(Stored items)
Content starts
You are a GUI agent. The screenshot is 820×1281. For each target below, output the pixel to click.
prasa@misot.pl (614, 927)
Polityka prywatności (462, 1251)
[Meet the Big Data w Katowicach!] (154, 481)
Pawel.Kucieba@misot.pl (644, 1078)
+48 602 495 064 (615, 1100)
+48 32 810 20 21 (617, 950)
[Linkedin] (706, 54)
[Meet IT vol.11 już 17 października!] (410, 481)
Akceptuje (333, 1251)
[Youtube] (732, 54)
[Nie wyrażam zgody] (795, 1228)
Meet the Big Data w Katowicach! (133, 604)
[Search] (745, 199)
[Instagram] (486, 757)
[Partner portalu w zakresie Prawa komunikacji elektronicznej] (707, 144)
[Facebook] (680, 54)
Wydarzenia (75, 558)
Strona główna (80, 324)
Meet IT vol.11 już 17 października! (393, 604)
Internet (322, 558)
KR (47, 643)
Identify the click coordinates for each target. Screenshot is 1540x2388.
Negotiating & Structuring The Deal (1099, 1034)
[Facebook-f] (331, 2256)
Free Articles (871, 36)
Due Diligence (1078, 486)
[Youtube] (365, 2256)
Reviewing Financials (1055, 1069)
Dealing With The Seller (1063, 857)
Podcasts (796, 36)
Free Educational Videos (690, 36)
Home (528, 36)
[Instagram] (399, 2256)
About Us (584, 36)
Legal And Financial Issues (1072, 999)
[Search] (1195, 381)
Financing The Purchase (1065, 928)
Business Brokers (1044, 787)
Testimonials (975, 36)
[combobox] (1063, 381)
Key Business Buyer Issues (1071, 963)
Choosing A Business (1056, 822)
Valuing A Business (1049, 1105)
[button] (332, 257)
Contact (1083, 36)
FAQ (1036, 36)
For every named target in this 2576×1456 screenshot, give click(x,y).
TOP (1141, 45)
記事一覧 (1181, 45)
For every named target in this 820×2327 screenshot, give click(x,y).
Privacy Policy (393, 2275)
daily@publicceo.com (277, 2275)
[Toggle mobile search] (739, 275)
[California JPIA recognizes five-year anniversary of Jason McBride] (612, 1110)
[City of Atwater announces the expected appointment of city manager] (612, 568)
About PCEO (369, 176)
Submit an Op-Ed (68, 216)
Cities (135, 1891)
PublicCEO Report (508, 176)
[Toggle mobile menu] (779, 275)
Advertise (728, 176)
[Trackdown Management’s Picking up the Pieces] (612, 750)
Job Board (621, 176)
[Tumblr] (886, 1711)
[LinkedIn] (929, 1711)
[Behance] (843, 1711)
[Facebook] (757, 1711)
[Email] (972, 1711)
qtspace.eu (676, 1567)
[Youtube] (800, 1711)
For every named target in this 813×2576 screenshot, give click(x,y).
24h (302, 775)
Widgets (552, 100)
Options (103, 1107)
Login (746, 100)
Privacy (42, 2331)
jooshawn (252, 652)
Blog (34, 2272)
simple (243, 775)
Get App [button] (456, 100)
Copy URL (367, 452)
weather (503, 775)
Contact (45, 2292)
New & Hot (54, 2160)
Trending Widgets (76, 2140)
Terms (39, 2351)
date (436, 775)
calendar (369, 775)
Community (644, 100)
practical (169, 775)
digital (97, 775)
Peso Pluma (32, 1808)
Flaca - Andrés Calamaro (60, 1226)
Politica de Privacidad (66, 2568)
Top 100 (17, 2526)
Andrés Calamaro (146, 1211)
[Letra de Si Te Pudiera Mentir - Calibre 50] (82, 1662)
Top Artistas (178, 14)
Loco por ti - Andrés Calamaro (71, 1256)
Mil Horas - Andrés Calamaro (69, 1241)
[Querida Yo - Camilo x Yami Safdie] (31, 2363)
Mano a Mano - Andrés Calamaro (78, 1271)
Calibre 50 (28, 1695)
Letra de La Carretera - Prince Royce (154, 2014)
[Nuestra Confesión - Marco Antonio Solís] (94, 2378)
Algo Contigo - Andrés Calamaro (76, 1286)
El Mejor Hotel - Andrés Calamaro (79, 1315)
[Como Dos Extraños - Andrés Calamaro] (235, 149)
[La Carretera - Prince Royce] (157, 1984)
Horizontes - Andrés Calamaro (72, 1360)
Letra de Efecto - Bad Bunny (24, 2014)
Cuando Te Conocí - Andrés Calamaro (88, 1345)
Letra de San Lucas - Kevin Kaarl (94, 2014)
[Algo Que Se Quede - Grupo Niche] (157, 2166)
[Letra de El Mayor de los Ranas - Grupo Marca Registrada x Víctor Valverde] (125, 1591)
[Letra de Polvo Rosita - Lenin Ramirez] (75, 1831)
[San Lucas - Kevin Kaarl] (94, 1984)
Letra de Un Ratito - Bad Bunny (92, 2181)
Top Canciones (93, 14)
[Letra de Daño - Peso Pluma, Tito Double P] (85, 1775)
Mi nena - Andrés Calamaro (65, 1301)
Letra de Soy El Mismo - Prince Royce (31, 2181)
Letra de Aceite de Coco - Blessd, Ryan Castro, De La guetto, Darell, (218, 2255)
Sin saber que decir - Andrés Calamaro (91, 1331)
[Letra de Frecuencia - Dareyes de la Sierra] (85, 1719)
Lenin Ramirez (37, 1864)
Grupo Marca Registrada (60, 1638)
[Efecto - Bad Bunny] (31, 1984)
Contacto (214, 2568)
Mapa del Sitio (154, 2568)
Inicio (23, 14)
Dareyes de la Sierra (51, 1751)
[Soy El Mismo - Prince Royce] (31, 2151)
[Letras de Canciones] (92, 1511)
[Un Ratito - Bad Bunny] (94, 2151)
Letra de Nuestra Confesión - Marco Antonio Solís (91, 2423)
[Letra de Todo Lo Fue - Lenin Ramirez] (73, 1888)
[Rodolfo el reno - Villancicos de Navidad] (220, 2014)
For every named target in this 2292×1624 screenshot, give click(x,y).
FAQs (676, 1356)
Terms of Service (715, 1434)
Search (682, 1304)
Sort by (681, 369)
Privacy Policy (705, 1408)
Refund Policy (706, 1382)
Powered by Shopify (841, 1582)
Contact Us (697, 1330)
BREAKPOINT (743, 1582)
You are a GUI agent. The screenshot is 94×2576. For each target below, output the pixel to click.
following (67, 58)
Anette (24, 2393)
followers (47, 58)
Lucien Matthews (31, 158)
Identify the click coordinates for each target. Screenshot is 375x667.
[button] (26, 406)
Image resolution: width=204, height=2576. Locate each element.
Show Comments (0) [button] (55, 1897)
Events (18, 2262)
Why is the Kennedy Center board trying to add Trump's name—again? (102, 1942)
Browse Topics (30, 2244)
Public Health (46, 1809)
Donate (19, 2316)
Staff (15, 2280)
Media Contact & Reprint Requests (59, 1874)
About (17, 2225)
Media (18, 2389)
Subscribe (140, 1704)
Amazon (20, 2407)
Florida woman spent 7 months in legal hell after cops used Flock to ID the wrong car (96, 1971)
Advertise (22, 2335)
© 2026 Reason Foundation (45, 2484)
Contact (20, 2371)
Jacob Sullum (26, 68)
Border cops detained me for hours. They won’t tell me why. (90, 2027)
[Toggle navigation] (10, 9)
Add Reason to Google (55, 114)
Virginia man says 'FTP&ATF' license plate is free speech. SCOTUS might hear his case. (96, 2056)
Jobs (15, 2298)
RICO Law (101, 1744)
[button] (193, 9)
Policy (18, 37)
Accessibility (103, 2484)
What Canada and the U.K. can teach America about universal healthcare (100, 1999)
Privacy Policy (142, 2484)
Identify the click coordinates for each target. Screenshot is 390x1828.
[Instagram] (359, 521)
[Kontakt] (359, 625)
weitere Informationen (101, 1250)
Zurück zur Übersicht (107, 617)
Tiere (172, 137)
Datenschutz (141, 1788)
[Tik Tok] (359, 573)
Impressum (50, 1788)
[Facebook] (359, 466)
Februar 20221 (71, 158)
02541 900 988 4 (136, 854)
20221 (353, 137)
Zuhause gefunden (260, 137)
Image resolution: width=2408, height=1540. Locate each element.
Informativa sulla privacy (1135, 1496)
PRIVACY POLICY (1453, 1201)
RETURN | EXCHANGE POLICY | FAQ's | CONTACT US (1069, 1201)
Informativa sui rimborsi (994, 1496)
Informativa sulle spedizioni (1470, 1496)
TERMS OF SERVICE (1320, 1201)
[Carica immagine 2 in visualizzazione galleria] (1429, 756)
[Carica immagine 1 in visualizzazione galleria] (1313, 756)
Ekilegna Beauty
Content ends
PROBLEM DETAILS:
How many of the lines above include the word "Dareyes"? Only the number should be given.

OUTPUT BELOW:
2